One thing that always surprised me is that there was never really a proliferation of Vietnam war themed paperbacks at the time. There were a few softcore sleaze titles like
Vietnam Vixen, Viet-Nookie and even the gay title The Killer Queens, and some books had Vietnam vets as their protagonists, but it seemed to be an issue that even the paperback publishers wanted to stay away from.

Yes, although there have been plenty of combat novels written by veterans and genre writers since the late 1970s there were probably more novels about anti-war protesters than soldiers during the conflict itself. It may be that a certain period of time has to pass before people start writing novels about particular wars, but from the beginning there was an air of illegitimacy about the Vietnam war that intensified into complete unpopularity by the late 1960s/early 1970s. Unlike the "good" wars of the past there wasn’t much to glorify, particularly as after the Tet Offensive of 1968 it was clear that the US and its allies were not going to win. As you indicate though the figure of the hardened Vietnam-vet was already a fixture in crime novels and thrillers by the early ‘70s, particularly in the Vigilante field that took off around that time.

Sticking it to the Man! focuses primarily on fiction paperbacks, did you ever consider incorporating some of the many non-fiction titles from that period which purported to lift the lid on the counterculture (and were often little more than works of fiction themselves)?

Given that Sticking it to the Man! is as much about the book jackets as the writing I certainly did as some of the non-fiction publications have the most eye-popping covers of all. This is true of both the stuff that was written by people actively involved in radical politics, the counterculture and the "permissive society" as well as those writing exposes about them. I decided in the end though that I also wanted to discuss the plots and writers that non-fiction should be left out and maybe covered in a separate project one day.

I’ve often wondered what a future generation would make of the sixties if all they had to go on was mass market paperbacks and exploitation movies from the period…

Probably a more outré version of the mainstream version that has been pushed since the 1980s- a shallow focus on the colourful clothes, music and drugs with most of the ethnic, political and internal diversity and conflict stripped out.

What is your favourite sub-genre of the counterculture paperacks? Are there other genres of paperbacks that you have an interest in beyond those covered in Sticking it to the Man!?
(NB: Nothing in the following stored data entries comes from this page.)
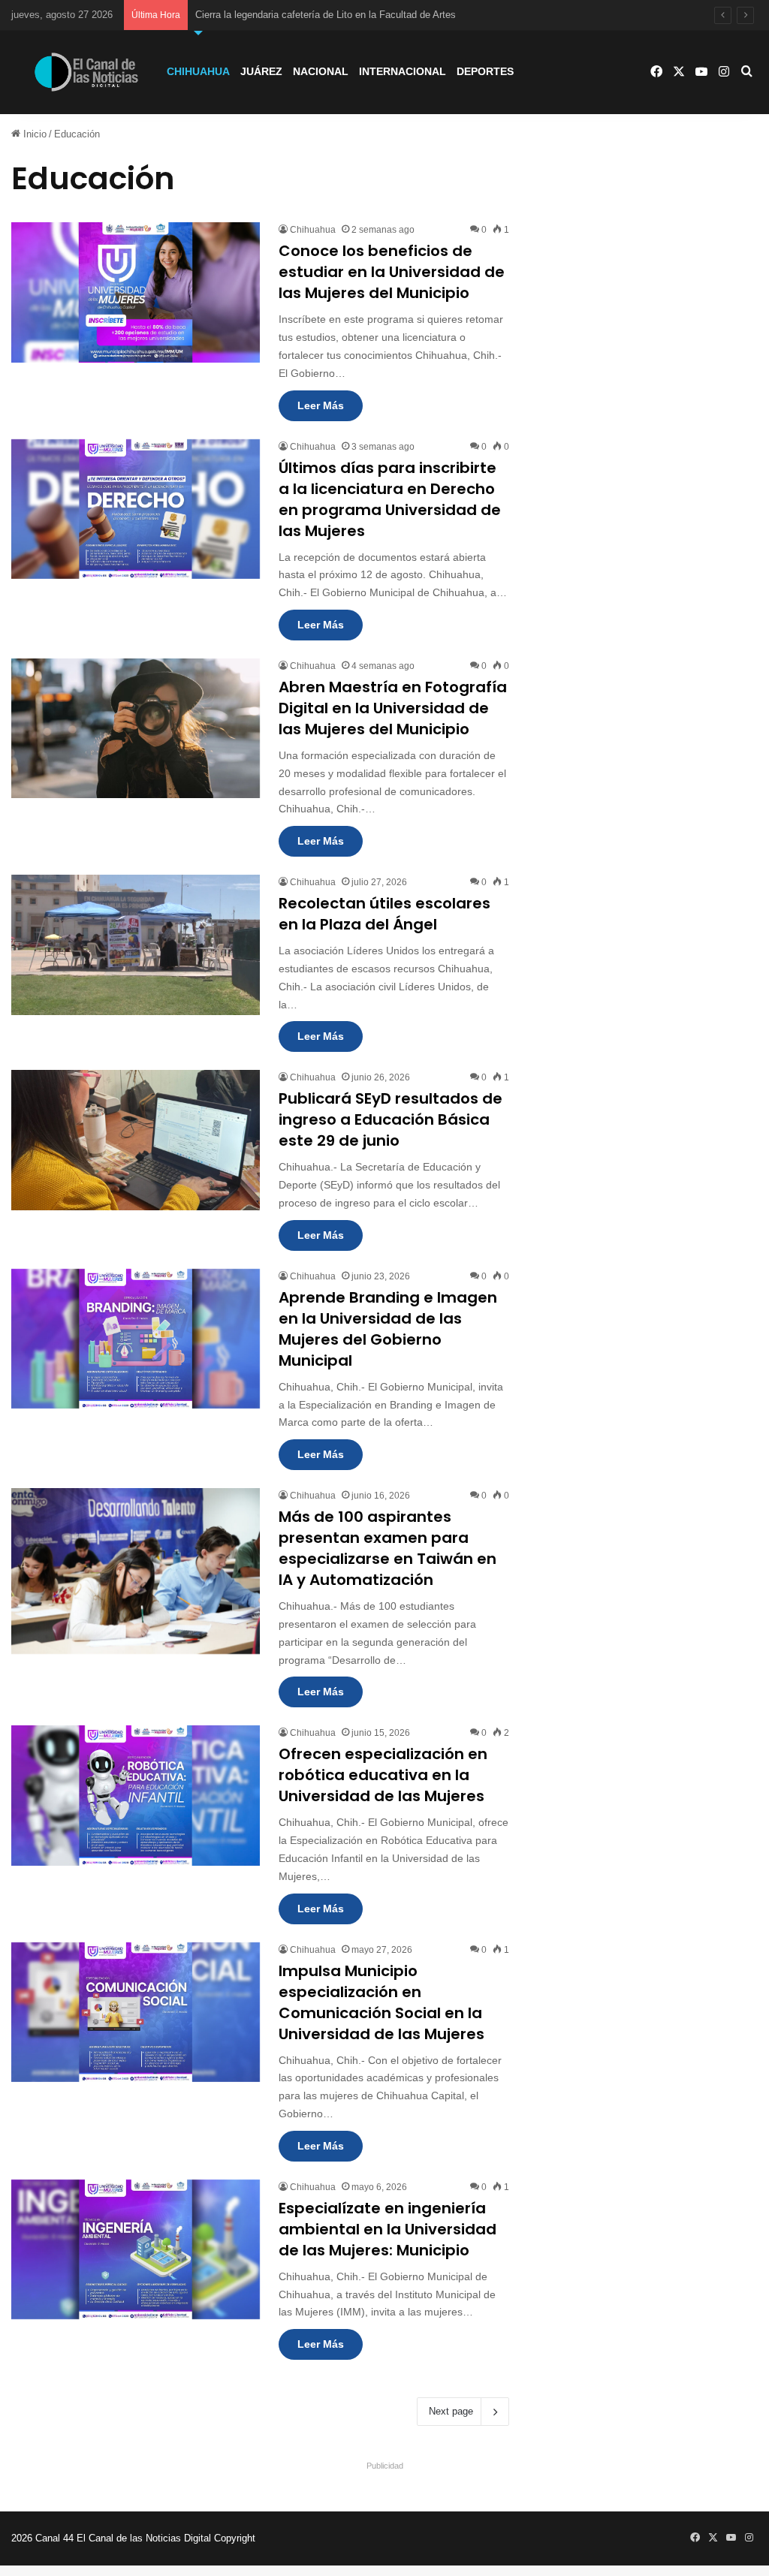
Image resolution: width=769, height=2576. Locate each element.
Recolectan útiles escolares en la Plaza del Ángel (384, 914)
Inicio (33, 134)
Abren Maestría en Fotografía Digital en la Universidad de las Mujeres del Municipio (393, 708)
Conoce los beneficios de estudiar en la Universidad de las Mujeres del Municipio (392, 271)
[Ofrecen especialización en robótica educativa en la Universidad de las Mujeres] (135, 1795)
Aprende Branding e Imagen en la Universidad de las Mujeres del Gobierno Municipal (388, 1329)
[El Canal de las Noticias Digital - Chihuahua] (86, 71)
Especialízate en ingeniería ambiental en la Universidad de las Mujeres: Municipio (387, 2229)
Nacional (320, 71)
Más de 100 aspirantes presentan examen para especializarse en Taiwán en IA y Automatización (387, 1548)
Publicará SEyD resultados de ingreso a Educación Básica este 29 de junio (390, 1119)
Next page (451, 2411)
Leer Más (320, 405)
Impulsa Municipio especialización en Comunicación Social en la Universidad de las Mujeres (381, 2002)
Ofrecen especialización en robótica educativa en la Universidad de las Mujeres (383, 1774)
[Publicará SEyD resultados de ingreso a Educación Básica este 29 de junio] (135, 1140)
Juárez (261, 71)
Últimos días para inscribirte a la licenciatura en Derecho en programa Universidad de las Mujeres (390, 499)
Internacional (402, 71)
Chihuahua (198, 71)
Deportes (485, 71)
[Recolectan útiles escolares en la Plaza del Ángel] (135, 944)
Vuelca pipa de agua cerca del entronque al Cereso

I have to say that all the books and sub-genres covered in Sticking it to the Man! appeal to me in some way, even just for the covers. The cringe-worthiness of some of the teen novels and the misogyny of many of the Biker novels can make them somewhat hard to plough through however. Although the writing is bad, but generally not quite bad enough to make it funny, the amazing covers, and the fact that there was enough of an audience to enable him to produce ten surfing secret agent novels, make Patrick Morgan’s Operation Hang Ten series a fave.

As mentioned earlier I enjoy a lot of Crime Noir and thanks to various websites and online sellers it’s now possible to track down some of the more obscure writers and titles from the 1930s-60s. I tend to pick up anything that relates to subcultures so I have a few punk and beatnik related novels. Over the last decade I’ve also been tracking down fiction and articles about Hoboes from the 1880s to 1940s. Although non-fiction and academic works are published regularly very little of the original writing they reference is available. To help remedy this I’m currently in the process of finishing an anthology of pieces from the classic era that will come out through Verse Chorus Press in the next year or two.

In your introduction, you talk about having amassed a collection of around 300 paperbacks, mainly through trawling used bookstores and car boot sales, etc. Is this still your preferred method for seeking out these books? I have to admit, as much as I love eBay and the like when I am trying to obtain a particular title, I still find something special in the simple act of scouring through the shelves of op shops and used bookstores, waiting for that previously unheard-of title to leap out at you. The distinctive smell of a sed bookstore is still one of my favourite aromas.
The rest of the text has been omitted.